First post here but I have been lurking for awhile. Finally made the the switch to the BBB method about 5 weeks ago and man my water has not looked this good in a long while. Just got fed up with those pucks and battling the green algae along with the pink bacteria I usually get about this time in August.
Manually dosing the pool w/bleach everyday was just getting to be more of a chore with working different shifts and sometimes missing a dose, I had to give this a try and boy does it work great. My total cost with everything was $55.00 and well worth it.

The woods timer is plugged into the pump circuit so it will not come on until the pump does and the timer has a battery backup so it does not lose the program setting while the circuit is de-energized
For a weight on the vinyl tubing, just took a piece of 3/4 pvc about 4" long capped on both ends filled with BB's.
Grabbed a bracket from Lowe's which worked out great to mount everything including the pump. Picked up the pump bracket when I ordered the pump. Ran the tubing to the skimmer cover and just stuck it in about 3/8 of an inch.
I am getting 2 ounces of bleach a minute. Have the pump set to come twice a day for 5 minutes and everything is good.
Just want to say thanks to PrivatePilot for this great idea and inventionView attachment 42309View attachment 42310DSC00239.jpgDSC00242.jpg
 

PrivatePilot

Well-known member
Jun 13, 2013
190
Slick install, Bub! Nice to see people still poking away at this years later, it certainly does have a good bang for the buck factor. :)

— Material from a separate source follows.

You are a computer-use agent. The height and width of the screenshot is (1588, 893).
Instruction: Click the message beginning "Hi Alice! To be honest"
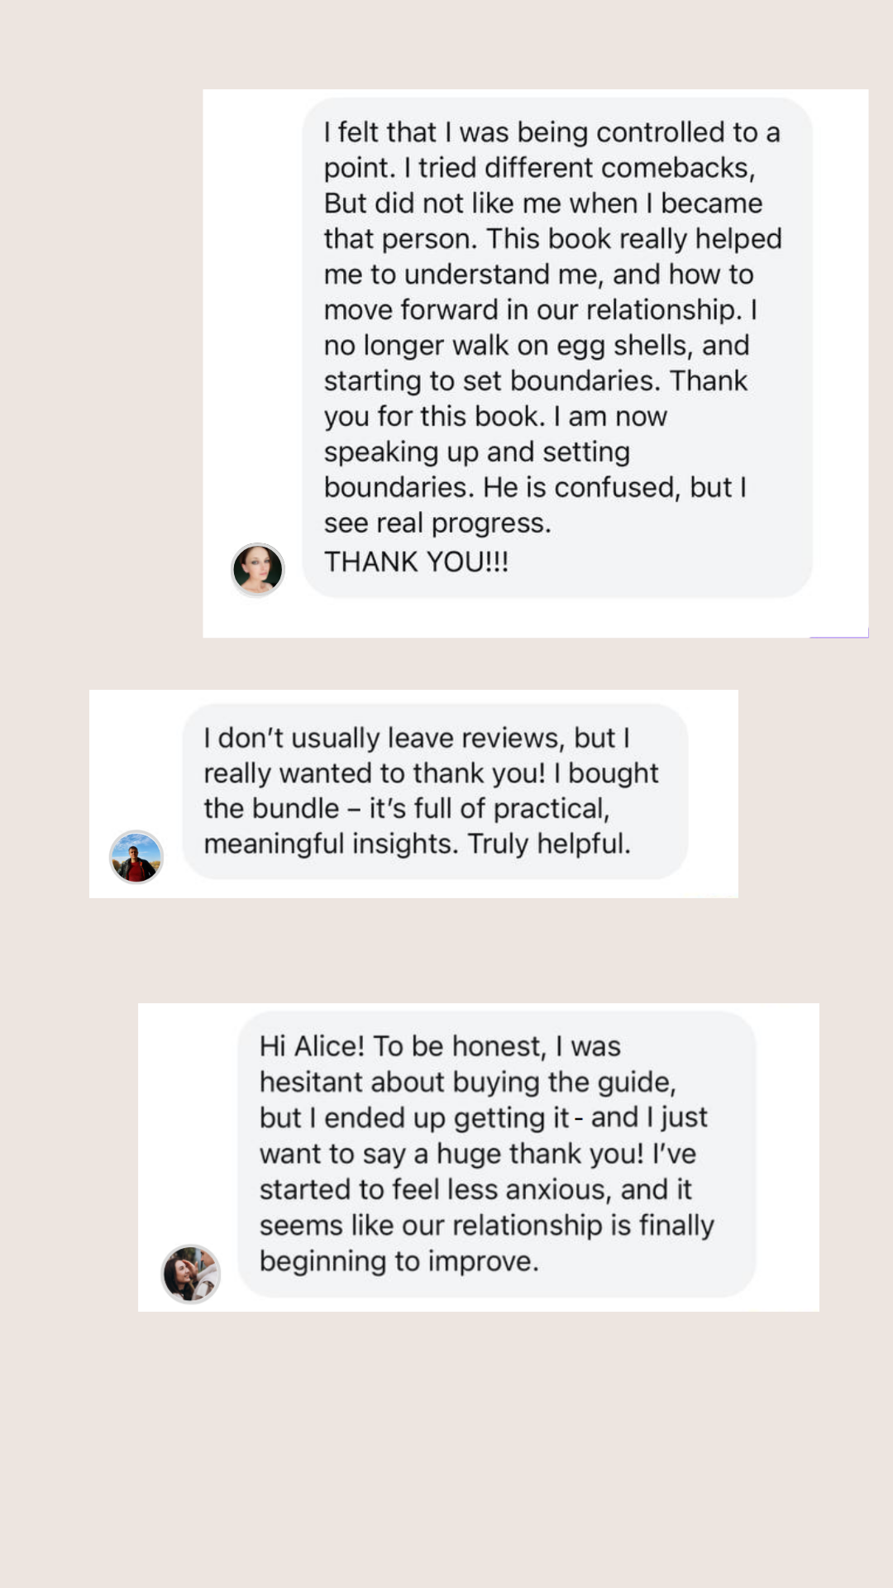(x=496, y=1153)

I thought about plumbing to suction or return lines, but well...suction and pressure were the problems. This little pump will NOT have enough pressure to be able to overcome pressure so it wouldn't inject if the pump was running, and on the suction line...I suspect the suction would just cause chlorine to be freely drawn from the reservoir as the flimsy little pump valves in this thing would be easily overwhelmed. The latter would be catastrophic to your liner.... I would recommend neither option unless you go with a peristaltic pump, and even with those some people reported issues with getting them to build enough pressure to overcome pressure-side injection....although they would probably work fine with suction side injection as a peristaltic pump can't be "sucked" through.